Problem details —
Rewrite the data from the line with "in the middle" up to and including the line with "(x=100, y=462)", switching every "icon" to "symbol" and leaving everything else unchanged.
**** The records ****
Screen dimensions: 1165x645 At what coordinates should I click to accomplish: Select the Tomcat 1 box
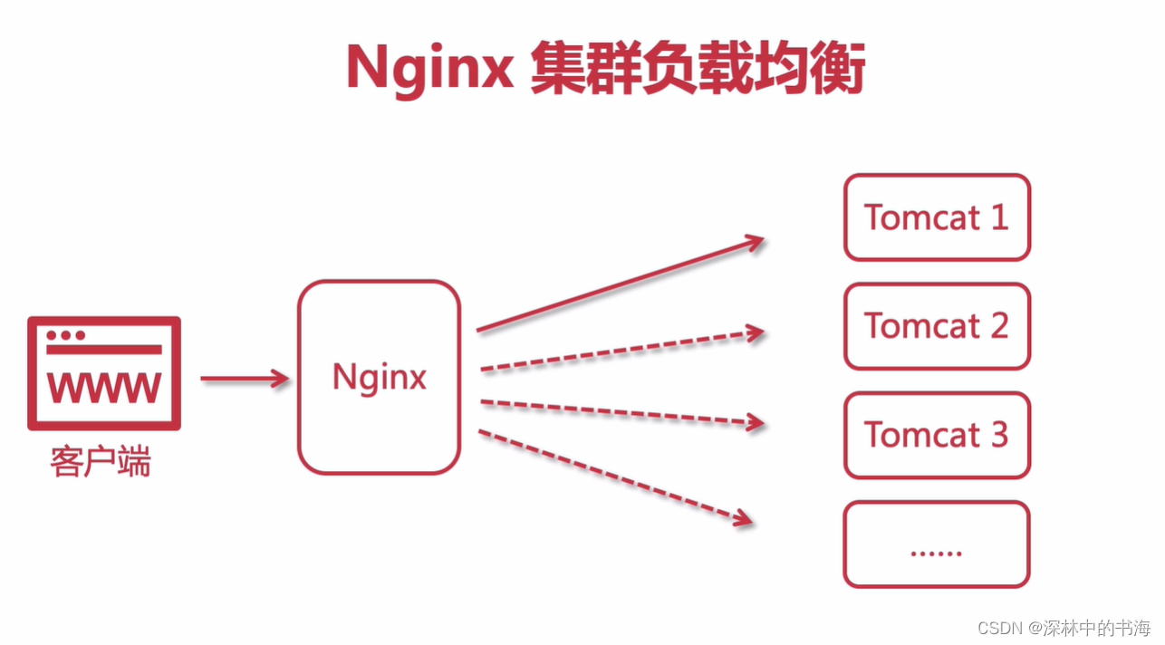(x=937, y=217)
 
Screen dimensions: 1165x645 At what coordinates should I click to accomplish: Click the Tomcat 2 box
(x=937, y=326)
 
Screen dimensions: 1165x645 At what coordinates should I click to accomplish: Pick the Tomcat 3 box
(x=937, y=435)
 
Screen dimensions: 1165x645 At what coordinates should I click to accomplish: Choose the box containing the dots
(x=937, y=544)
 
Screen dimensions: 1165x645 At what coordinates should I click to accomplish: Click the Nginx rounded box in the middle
(x=379, y=377)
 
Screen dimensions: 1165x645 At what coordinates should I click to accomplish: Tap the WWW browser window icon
(x=104, y=372)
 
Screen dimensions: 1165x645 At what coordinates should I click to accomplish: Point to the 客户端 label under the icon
(x=100, y=462)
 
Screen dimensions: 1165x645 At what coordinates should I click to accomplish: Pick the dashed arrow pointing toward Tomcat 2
(x=622, y=351)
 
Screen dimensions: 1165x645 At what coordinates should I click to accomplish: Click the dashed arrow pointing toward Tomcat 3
(x=622, y=412)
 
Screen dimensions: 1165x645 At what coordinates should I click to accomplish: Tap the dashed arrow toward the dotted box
(x=616, y=477)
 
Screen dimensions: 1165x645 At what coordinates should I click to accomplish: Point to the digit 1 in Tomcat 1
(x=997, y=217)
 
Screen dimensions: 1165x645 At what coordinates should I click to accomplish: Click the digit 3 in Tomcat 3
(x=998, y=435)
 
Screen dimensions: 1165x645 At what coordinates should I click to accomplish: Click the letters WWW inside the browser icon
(x=104, y=388)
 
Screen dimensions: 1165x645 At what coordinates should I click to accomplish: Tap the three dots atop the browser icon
(x=65, y=335)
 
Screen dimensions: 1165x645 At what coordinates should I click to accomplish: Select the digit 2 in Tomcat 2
(x=998, y=326)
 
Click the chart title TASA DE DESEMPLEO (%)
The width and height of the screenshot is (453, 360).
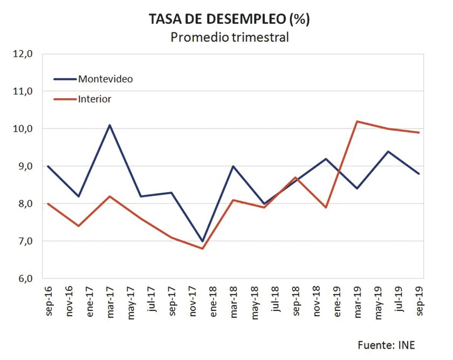230,19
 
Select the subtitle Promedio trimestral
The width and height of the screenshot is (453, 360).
230,37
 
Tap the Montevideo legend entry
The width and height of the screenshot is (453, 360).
105,79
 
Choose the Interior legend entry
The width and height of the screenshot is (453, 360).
94,99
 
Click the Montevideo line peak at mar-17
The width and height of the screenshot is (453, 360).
110,125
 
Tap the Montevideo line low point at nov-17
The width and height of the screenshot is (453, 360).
203,241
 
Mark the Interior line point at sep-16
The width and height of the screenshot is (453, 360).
48,203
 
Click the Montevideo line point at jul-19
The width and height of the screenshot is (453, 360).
399,152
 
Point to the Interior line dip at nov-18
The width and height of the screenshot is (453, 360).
326,207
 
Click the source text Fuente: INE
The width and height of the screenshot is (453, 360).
386,345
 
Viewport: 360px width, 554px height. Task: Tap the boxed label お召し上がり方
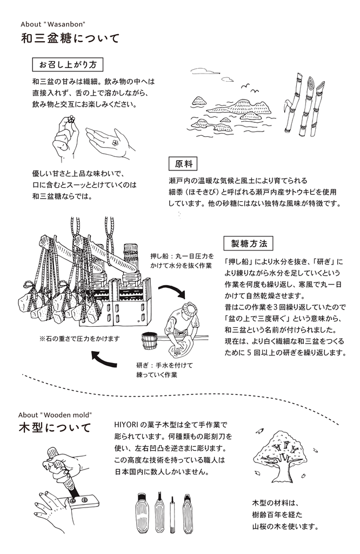[68, 64]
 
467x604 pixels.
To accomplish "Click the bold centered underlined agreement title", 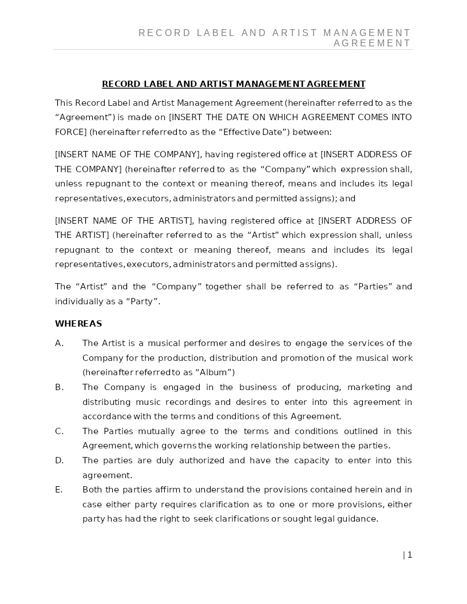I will (x=234, y=84).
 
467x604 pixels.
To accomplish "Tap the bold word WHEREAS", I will (x=78, y=324).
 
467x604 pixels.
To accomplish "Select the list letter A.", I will (x=59, y=343).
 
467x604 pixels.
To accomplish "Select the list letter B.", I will (x=59, y=387).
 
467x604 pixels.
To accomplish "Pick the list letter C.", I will (x=59, y=431).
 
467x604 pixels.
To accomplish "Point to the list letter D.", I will (x=59, y=460).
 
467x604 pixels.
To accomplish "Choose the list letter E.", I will (x=59, y=490).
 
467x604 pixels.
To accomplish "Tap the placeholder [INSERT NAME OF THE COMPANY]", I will (x=128, y=154).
****
Response to this task —
Screen dimensions: 1165x645 At what coordinates should I click to accomplish: Click the Nginx rounded box in the middle
(x=379, y=377)
 
Screen dimensions: 1165x645 At what coordinates should I click to accomplish: Tap the WWW browser window symbol
(x=104, y=372)
 
Screen dimensions: 1165x645 At what coordinates should I click to accomplish: Point to the 客户端 label under the symbol
(x=100, y=462)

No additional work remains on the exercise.